→ Article:
+ + + +
# <center> ANALYSIS OF FACTORS THAT INFLUENCE FOOD INSECURITY </center>

### <center> Sonali Subbu Rathinam  </center>
#### <center> December 2021 </center>



### __INTRODUCTION:__ 
<br>
According to the Food and Agriculture Organization (FAO), food insecurity is defined as the lack of regular access to enough safe and nutritious food for normal growth and development and an active and healthy life. The second target of the UN’s Sustainable Development Goals (SDG) for 2030 is zero hunger, and prioritizes achieving food security. Given these definitions and targets that underscore the importance of food security, this paper aims at studying the effects of various factors that affect food security levels in different countries over the years. 
<br><br>
The effect of various candidate drivers on the Global Food Security Index (GFSI), which is a country-level food security measurement tool, has been analyzed in this paper. This has been achieved by implementing Linear Regression, Support Vector Regression, Decision Trees and Random Forests. The unit of analysis of the models is country-level data of the Global Food Security Index and the candidate drivers for two-year periods from 2013 to 2018. Exploratory Analysis of training data was followed by the implementation of machine learning models. From the results, we identify that at the trans-national level Poverty, Logistics Performance Indicator and the percent of salaried employees are key factors that influence food security levels. It is also observed that a country’s measure of agricultural land quantity and quality and net food trade do not significantly impact food security levels. Additionally, presence of climate change performance reports in countries has negligible effect on food security levels. The rest of this paper explains the reasons and methods employed in obtaining the candidate determinants and the GFSI index, and regression models used. The precision of the models on both the training and testing data using mean squared error are reported as well. 
<br><br><br>

### __Problem Statement and Background:__

Despite zero hunger being an SDG target, moderate and severe food insecurity has only increased in the last decade. Recent reports by the FAO indicate that more than two billion people lack regular access to safe, nutritious, and sufficient food and an estimated 821 million people are not able to acquire enough food to meet minimum dietary energy requirements. These revelations have motivated the aim of the project, which is _to analyse the impact of potential causes of food security levels in countries_. Hence, the GFSI value for the reported countries is used as the target variable for the analysis. The variable importance of the various predictors chosen, or the impact of various factors on GFSI, are studied using permutation importance. The process of repeatedly rearranging data order of each predictor, and then using it to train and predict the data helps in analysing variable importance and also provides a comparison on the impact of the predictors on the target variable. Once the important factors are identified, the interactions between these factors are visualised and studied.
+ + + +
→ Source data:
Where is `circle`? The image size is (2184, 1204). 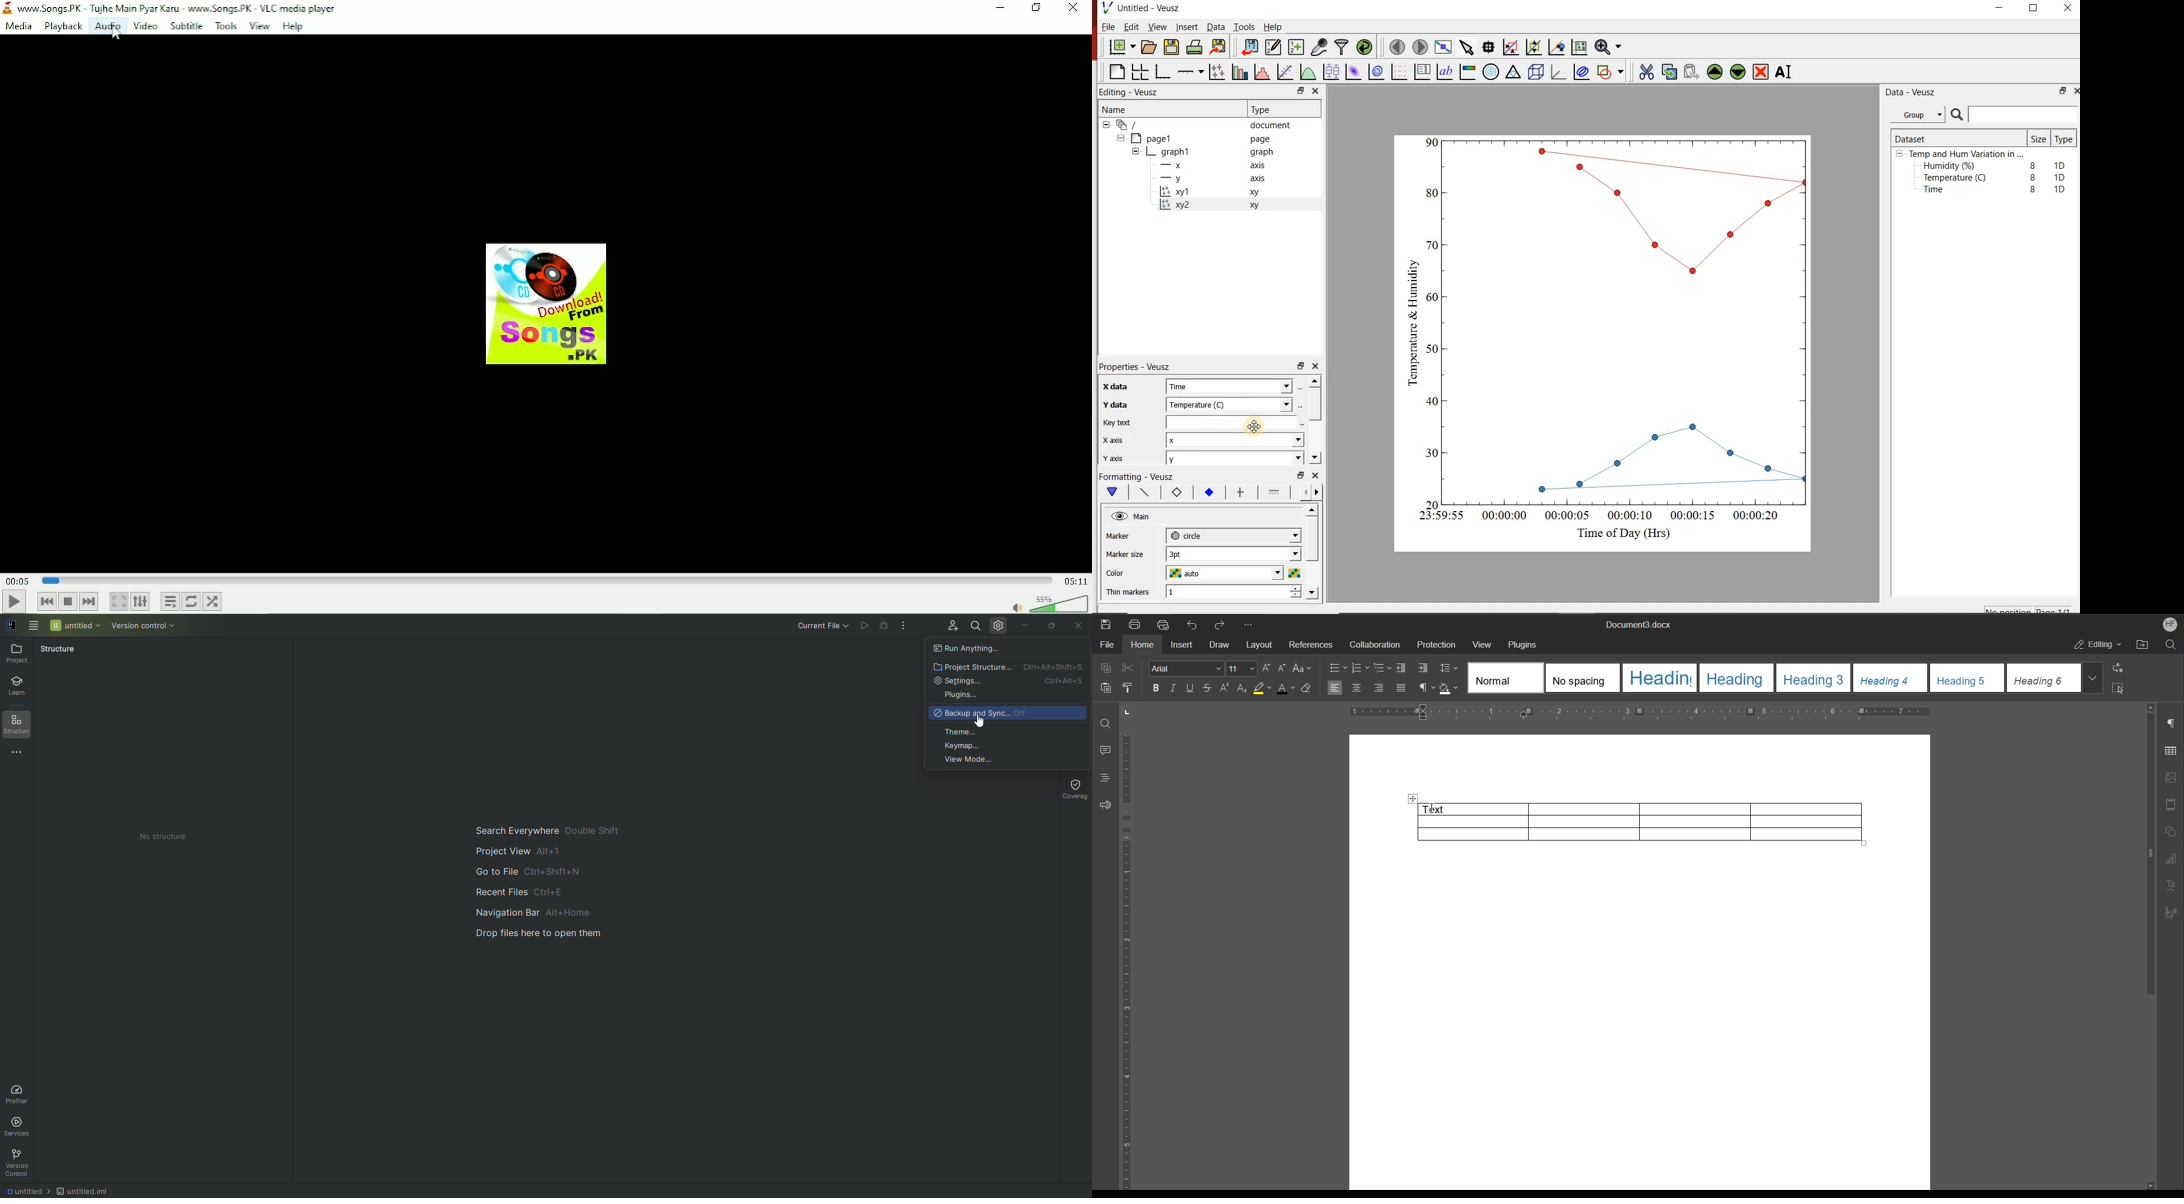 circle is located at coordinates (1188, 535).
+ + + +
→ Job A: Restate the part of the food insecurity article that opens with the words containing "### __INTRODUCTION:__" and closes with "over the years.", replacing "Sustainable Development Goals" with "Global Goals".
→ Job B: According to the food insecurity article, how many people are estimated to be unable to acquire enough food to meet minimum dietary energy requirements?
→ Job C: Continue the food insecurity article from its last sentence.
None of the data is needed here.

→ Expected output A:
### __INTRODUCTION:__ 
<br>
According to the Food and Agriculture Organization (FAO), food insecurity is defined as the lack of regular access to enough safe and nutritious food for normal growth and development and an active and healthy life. The second target of the UN’s Global Goals (SDG) for 2030 is zero hunger, and prioritizes achieving food security. Given these definitions and targets that underscore the importance of food security, this paper aims at studying the effects of various factors that affect food security levels in different countries over the years.

→ Expected output B: An estimated 821 million people.

→ Expected output C:
<br><br>
Allee, Lynd and Vaze (2021) conducted a cross-national analysis of food security drivers by using the Food Insecurity Experience Scale and the Global Food Insecurity Index. They analyse the impact of various determinants on both these indices’ 2019 report on 65 countries. Their results indicate that per capita household final consumption expenditure (HFCE) is the strongest determinant of both the measures of food security. They also demonstrate that the quantity and quality of agricultural productivity in a country do not significantly impact either of the indices. Some of the predictor variables used in this paper coincide with few of the predictors used in the aforementioned research paper; and the results of those predictors are consistent in the models used in this paper as well.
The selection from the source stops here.